Congressman McKeon, members of the committee. Thank you for the 
opportunity to provide an update on the situation in the U.S. 
Central Command area of responsibility.
    And let me say that it is a privilege to do this with my 
close partners and friends Admiral Olson and General McNabb. We 
all do, indeed, as you have noted, work very closely together.
    U.S. CENTCOM is, as members of this committee know very 
well, now in its ninth consecutive year of combat operations. 
It oversees the U.S. efforts in Afghanistan and Iraq and the 
assistance to Pakistan, as well as a theater-wide campaign 
against Al Qaeda.
    Today, I will briefly discuss our ongoing missions as well 
as some of the dynamics that shape activities in the CENTCOM 
AOR.
    First, Afghanistan: As President Obama observed in 
announcing his new policy, it is in our vital national interest 
to send an additional 30,000 U.S. troops to Afghanistan.
    As he noted, these forces will provide the resources that 
we need to seize the initiative while building the Afghan 
capacity that can allow for a responsible transition of our 
forces out of Afghanistan.
    Clearly, the challenges in Afghanistan are considerable, 
but success there is, as General McChrystal has observed, both 
important and achievable.
    Our goals in Afghanistan and in that region are clear. They 
are to disrupt, dismantle and defeat Al Qaeda and its extremist 
allies, and to set conditions in Afghanistan to prevent 
reestablishment of transnational extremist sanctuaries like the 
ones Al Qaeda enjoyed there prior to 9/11.
    To accomplish this task, we are working with our ISAF 
[International Security Assistance Force] and Afghan partners 
to improve security for the Afghan people, to wrest the 
initiative from the Taliban and other insurgent elements, to 
develop the Afghan security forces, and to support 
establishment of Afghan governance that is seen as legitimate 
in the eyes of the people.
    We spent much of the past year working, as Congressman 
McKeon noted, to get the inputs right in Afghanistan, 
establishing the structures and organizations needed to carry 
out a comprehensive civil-military counterinsurgency [COIN] 

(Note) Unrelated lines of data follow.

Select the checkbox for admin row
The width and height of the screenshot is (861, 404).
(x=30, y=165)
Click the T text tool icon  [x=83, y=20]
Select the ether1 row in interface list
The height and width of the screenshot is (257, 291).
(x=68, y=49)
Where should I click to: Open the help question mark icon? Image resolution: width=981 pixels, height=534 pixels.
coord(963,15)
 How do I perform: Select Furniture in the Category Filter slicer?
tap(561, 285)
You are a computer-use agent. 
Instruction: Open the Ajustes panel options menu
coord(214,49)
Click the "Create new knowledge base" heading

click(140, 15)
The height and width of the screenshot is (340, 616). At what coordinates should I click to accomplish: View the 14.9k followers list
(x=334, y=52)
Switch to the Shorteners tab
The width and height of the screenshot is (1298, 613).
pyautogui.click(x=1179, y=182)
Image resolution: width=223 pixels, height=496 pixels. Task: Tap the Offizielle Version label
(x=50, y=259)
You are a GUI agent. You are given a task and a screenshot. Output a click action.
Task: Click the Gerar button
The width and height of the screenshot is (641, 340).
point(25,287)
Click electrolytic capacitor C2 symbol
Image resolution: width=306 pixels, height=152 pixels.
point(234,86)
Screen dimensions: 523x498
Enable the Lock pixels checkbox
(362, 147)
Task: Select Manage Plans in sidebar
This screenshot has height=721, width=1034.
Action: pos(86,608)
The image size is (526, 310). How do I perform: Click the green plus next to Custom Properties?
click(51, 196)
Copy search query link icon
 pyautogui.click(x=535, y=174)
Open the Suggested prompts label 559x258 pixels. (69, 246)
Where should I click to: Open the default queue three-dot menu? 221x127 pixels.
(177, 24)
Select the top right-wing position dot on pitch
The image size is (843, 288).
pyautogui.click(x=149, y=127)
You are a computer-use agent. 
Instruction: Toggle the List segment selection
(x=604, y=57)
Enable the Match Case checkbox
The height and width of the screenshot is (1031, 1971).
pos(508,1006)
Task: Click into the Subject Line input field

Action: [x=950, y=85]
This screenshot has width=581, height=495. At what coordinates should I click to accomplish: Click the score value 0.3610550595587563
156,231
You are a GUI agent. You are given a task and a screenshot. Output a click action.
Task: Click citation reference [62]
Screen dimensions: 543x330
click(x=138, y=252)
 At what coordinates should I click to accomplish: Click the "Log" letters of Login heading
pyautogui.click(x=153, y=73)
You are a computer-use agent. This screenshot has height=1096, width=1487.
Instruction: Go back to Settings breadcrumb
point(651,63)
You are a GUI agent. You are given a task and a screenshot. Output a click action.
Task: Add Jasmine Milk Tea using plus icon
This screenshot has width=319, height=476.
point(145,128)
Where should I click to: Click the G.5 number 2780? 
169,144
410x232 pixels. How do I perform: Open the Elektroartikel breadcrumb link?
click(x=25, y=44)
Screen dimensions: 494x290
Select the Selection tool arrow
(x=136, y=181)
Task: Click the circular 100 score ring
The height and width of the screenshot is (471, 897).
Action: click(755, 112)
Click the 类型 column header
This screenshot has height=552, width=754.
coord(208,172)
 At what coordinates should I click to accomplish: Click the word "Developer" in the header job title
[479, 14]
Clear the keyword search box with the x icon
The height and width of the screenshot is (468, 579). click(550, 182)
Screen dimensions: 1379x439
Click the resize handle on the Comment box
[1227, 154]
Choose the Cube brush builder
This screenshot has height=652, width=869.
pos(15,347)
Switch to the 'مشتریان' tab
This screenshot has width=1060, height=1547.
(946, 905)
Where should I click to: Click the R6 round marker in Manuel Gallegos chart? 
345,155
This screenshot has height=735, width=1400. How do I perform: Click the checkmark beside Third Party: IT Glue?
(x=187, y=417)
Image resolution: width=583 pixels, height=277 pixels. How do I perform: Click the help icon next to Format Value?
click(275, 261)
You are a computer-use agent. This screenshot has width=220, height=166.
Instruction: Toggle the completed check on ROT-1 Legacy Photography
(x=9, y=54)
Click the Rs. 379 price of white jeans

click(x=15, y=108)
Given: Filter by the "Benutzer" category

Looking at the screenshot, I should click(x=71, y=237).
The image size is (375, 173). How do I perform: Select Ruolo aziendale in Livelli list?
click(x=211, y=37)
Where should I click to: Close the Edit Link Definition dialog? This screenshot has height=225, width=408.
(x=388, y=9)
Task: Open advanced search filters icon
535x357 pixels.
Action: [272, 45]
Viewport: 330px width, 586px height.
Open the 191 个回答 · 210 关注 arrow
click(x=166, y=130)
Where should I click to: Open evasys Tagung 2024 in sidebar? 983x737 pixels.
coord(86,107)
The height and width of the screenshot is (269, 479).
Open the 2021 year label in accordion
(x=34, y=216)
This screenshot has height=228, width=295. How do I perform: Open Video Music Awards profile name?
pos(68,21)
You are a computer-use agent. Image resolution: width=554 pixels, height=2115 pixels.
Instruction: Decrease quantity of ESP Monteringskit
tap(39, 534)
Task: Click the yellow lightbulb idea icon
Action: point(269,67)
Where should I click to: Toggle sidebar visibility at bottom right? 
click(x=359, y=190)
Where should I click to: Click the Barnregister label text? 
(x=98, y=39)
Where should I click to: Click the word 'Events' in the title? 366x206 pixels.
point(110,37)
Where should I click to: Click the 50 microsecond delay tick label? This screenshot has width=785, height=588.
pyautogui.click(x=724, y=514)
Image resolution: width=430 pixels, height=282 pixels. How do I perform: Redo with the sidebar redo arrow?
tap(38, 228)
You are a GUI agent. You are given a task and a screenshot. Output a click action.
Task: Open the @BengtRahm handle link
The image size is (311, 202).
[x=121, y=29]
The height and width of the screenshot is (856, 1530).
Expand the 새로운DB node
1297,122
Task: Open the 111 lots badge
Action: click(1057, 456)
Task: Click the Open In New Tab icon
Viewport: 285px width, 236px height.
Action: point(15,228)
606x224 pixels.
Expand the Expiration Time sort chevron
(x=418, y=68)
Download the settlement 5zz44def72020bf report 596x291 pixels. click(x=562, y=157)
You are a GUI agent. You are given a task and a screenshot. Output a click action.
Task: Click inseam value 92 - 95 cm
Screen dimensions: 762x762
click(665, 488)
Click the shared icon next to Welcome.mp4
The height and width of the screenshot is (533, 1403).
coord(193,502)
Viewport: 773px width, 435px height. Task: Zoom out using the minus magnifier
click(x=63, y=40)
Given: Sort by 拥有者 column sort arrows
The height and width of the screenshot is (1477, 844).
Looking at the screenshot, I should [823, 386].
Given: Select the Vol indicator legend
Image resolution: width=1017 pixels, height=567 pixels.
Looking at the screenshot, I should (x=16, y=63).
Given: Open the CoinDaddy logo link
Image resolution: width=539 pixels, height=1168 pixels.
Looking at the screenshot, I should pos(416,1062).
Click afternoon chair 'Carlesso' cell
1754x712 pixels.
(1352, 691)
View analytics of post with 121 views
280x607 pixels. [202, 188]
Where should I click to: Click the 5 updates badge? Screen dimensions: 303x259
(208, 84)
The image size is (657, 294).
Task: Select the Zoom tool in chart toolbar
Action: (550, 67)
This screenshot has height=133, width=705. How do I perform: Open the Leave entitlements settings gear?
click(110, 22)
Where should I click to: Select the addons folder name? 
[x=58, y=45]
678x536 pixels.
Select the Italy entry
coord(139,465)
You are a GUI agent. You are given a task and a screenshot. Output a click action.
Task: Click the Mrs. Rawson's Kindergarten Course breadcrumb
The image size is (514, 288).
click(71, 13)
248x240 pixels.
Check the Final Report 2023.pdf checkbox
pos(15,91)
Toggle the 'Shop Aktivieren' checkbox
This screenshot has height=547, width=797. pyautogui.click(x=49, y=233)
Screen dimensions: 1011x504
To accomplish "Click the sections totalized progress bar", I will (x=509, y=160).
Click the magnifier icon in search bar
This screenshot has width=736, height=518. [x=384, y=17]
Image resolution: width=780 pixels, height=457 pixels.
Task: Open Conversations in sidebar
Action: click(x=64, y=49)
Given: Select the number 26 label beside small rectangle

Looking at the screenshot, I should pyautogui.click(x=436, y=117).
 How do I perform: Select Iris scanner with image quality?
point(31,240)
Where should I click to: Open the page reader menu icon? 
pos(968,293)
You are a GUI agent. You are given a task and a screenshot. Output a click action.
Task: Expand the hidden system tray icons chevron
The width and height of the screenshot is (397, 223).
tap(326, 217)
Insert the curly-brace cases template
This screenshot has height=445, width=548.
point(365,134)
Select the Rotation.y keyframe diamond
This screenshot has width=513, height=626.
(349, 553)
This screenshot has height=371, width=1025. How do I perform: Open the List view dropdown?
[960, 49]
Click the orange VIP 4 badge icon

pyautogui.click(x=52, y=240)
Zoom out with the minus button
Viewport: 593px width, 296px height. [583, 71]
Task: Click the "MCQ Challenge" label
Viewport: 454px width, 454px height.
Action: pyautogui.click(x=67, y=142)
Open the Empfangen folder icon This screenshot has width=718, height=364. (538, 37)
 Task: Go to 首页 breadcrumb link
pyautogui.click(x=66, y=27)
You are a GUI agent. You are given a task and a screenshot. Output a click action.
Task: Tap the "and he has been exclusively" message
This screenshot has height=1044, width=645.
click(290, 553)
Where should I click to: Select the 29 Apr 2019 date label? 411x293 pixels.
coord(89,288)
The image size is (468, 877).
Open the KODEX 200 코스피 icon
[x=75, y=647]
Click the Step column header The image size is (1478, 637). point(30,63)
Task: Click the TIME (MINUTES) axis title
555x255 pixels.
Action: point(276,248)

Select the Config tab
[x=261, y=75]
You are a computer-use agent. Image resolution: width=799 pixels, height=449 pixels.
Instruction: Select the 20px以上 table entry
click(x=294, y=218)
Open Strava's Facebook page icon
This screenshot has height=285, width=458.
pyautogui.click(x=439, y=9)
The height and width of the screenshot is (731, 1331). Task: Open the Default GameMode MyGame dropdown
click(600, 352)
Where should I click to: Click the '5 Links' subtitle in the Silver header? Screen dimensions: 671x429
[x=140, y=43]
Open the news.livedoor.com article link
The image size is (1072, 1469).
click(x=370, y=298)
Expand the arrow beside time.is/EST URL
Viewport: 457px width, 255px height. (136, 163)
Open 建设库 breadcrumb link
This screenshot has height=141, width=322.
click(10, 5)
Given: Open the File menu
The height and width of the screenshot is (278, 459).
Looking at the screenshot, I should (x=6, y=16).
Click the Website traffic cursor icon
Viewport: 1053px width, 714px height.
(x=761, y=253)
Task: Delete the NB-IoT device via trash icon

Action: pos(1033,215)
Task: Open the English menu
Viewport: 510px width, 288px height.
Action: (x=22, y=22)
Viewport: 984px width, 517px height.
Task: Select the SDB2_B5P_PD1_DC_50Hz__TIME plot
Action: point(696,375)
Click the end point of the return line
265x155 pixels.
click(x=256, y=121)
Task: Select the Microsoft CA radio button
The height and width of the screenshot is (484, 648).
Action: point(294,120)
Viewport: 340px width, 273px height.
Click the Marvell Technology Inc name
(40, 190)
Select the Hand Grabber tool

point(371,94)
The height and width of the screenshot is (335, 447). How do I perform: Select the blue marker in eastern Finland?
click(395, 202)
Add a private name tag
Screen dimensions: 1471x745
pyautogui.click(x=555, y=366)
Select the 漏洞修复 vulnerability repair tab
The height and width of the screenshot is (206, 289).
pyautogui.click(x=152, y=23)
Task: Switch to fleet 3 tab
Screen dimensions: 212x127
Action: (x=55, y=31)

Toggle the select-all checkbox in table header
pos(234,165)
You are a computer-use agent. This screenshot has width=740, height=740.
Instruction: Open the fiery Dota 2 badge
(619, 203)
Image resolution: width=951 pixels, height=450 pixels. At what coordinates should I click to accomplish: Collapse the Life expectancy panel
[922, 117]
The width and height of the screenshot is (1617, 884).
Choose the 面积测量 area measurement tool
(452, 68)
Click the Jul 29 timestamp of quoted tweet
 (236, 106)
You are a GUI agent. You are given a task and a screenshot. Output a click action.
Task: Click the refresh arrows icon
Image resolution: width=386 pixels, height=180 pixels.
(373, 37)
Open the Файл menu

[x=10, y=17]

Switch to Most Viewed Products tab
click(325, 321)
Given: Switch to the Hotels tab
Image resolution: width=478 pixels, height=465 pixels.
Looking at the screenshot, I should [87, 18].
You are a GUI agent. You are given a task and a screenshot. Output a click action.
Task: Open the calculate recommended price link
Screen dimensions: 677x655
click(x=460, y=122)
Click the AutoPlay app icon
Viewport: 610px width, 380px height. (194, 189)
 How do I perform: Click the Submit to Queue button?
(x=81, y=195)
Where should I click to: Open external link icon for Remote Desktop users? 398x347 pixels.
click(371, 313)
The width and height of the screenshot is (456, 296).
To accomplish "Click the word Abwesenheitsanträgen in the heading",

campaign, putting our best leaders in charge of those 
organizations, developing the right concepts to guide our 
operations, and providing the authorities and deploying the 
resources needed to achieve unity of effort and to implement 
the concepts that have been developed.
    These resources include the forces deployed in 2009 and the 
30,000 additional U.S. forces currently deploying, 9,000 more 
forces from partner nations, additional civilian experts, and 
funding to enable our operations, and the training and 
equipping of 100,000 Afghan security force members over the 
next year and a half.
    With the inputs largely in place, we are now starting to 
see the first of the outputs. Indeed, the recent offensive in 
central Helmand province represented the first operation of the 
overall civil-military campaign plan developed by ISAF and its 
civilian partners together with Afghan civilian and security 
force leaders.
    Central to progress in Afghanistan will be developing the 
Afghan National Security Forces [ANSF], an effort made possible 
by your sustained support of the Afghan Security Forces Fund 
[ASFF].
    Expansion of Afghanistan's security forces is now under way 
in earnest in the wake of the Afghan and international 
community decision to authorize an additional 100,000 Afghan 
security force members between now and the fall of 2011.
    This effort is facilitated considerably by the recent 
establishment of the NATO [North Atlantic Treaty Organization] 
Training Mission-Afghanistan, led by Lieutenant General Bill 
Caldwell. And ISAF member nations are now working hard to field 
the additional trainers, mentors, partner elements, and 
transition teams to enable the considerably augmented 
partnering, training, and recruiting that are essential to the 
way ahead in this important arena.
    The civil-military campaign on which we have embarked in 
Afghanistan will unfold over the next 18 months. And, as many 
of us have observed, the going is likely to get harder before 
it gets easier. 2010 will, in fact, be a difficult year--a year 
that will see progress in the reversal of the Taliban momentum 
in important areas, but also a year in which there will be 
tough fighting and periodic setbacks.
    Pakistan: We have seen important change in Pakistan over 
the past year. During that time, the Pakistani people, 
political leaders, and clerics united in recognizing that the 
most pressing threat to their country's very existence was that 
posed by certain internal extremist groups, in particular, the 
Pakistani Taliban.
    Pakistani citizens saw the Taliban's barbaric activities, 
indiscriminate violence and repressive practices in the North-
West Frontier Province [NWFP] and the Federally Administered 
Tribal Areas [FATA], and they realized that the Taliban wanted 
to take Pakistan backward several centuries, not forward.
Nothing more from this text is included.